(What the task requires) Could you extract the passage of the wrestling blog post below word for word, beginning at the words "Friday, June 20, 2014" and stopping after "an instant.  Twinkle-Toes."?

(Document section)
— BEGIN —

Friday, June 20, 2014

TWINKLE-TOES

 

Mikey takes the mat.  He skips and hops and paces deliberately, back and forth, to and fro.  He's light on his feet, and ridiculously graceful, a 260-pound, spandex-clad ballerina on a mission.  Despite the size of the moment, and the fact that I've coached Mikey in well over 100 wrestling matches, his movements strike my funny-bone for an instant.  Twinkle-Toes.
 
I can't settle down enough to sit in my chair, so I pace behind it.  The pressure in the Tacoma Dome is stifling, heavy, crushing.  My feet are cement blocks, my quads laboring to move them.  I've felt this pressure in every championship final I've coached, but only once before has it felt like this.

Twenty-one years ago, another exceptional young man is in the state finals.  Our team trails by a few points.  If Lathen wins, we win.  He leads into the third period, when an unlikely desperation move suddenly ends the match.  Lathen bounces up, wondering what happened.  I can't control my body.  My knees buckle.  My gut churns.  I taste bile, and I crawl around on the floor behind my chair.  He lost, and I couldn’t stop it.

In my mind, Lathen's heartbreaking moment has resurfaced, an old wound freshly ripped open.  The memory heaps even more pressure on Mikey's moment.  The decades between these bookend points have been filled with commitment, and discipline, and persistent unrewarded effort by many, to reach the top.  Now, one precious six-minute opportunity presents itself, a generation in the making.  State finals.  Our team trails by 2.5 points.  If Mikey wins, we win.

— END —

(Dataset content)

— BEGIN —

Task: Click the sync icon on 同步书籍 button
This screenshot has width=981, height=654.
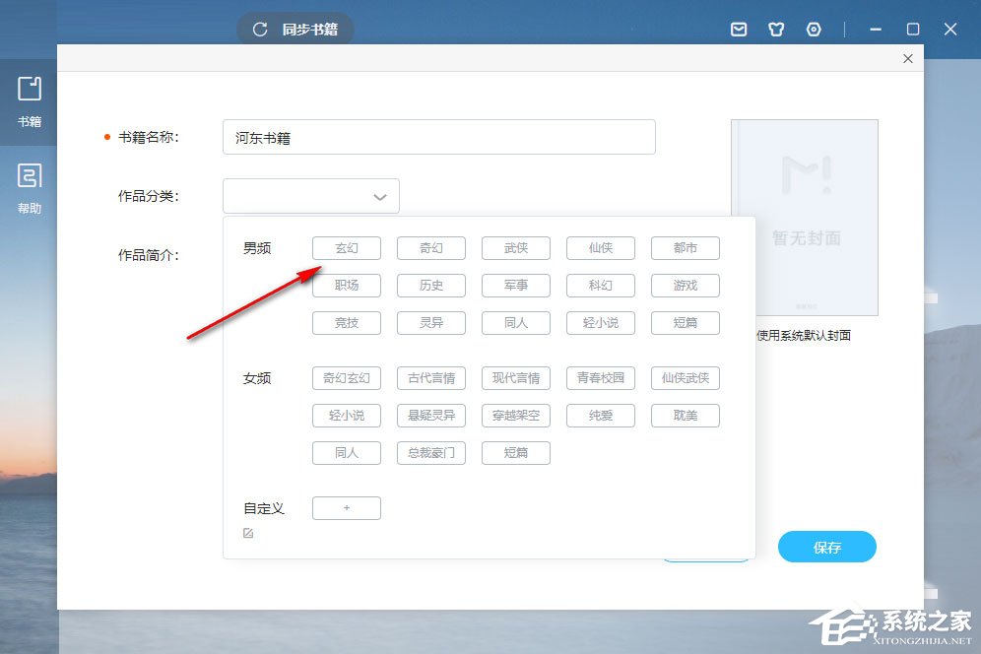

— END —

(Result for this exercise)
Friday, June 20, 2014

TWINKLE-TOES

 

Mikey takes the mat.  He skips and hops and paces deliberately, back and forth, to and fro.  He's light on his feet, and ridiculously graceful, a 260-pound, spandex-clad ballerina on a mission.  Despite the size of the moment, and the fact that I've coached Mikey in well over 100 wrestling matches, his movements strike my funny-bone for an instant.  Twinkle-Toes.